**Problem details**. Count how many lines of the records below contain the string "height", and reply with that number alone.

**Data supplied**.
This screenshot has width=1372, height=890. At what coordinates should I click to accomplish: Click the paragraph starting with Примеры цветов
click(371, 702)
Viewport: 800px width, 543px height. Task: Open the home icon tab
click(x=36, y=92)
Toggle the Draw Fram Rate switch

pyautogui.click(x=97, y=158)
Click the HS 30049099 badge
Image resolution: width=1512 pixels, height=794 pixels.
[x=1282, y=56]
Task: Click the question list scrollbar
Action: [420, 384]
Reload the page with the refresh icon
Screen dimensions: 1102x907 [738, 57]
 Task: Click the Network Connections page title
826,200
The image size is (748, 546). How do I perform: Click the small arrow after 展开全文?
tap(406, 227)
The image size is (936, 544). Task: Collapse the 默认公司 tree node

**Response**. 3